Task instructions:
Write out the data from the line with "The height and" to the line with "click(92, 163)", copying each line exactly as it appears.

Rows:
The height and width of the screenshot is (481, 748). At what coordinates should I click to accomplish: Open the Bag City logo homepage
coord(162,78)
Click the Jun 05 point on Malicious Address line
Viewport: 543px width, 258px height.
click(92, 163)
---
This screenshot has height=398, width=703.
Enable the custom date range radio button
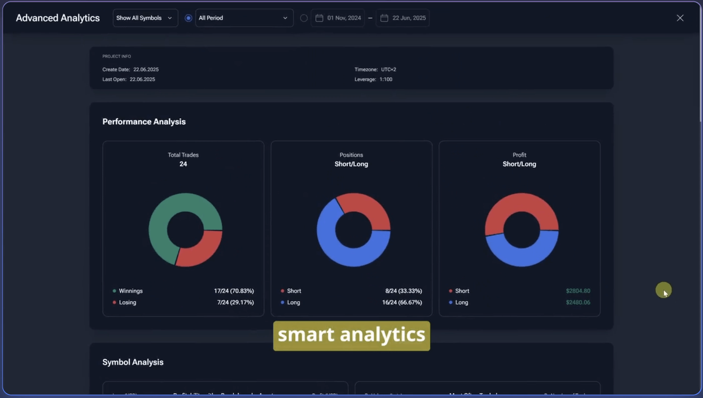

Written solution:
The height and width of the screenshot is (481, 748). At what coordinates should I click to accomplish: Open the Bag City logo homepage
coord(162,78)
Click the Jun 05 point on Malicious Address line
Viewport: 543px width, 258px height.
click(92, 163)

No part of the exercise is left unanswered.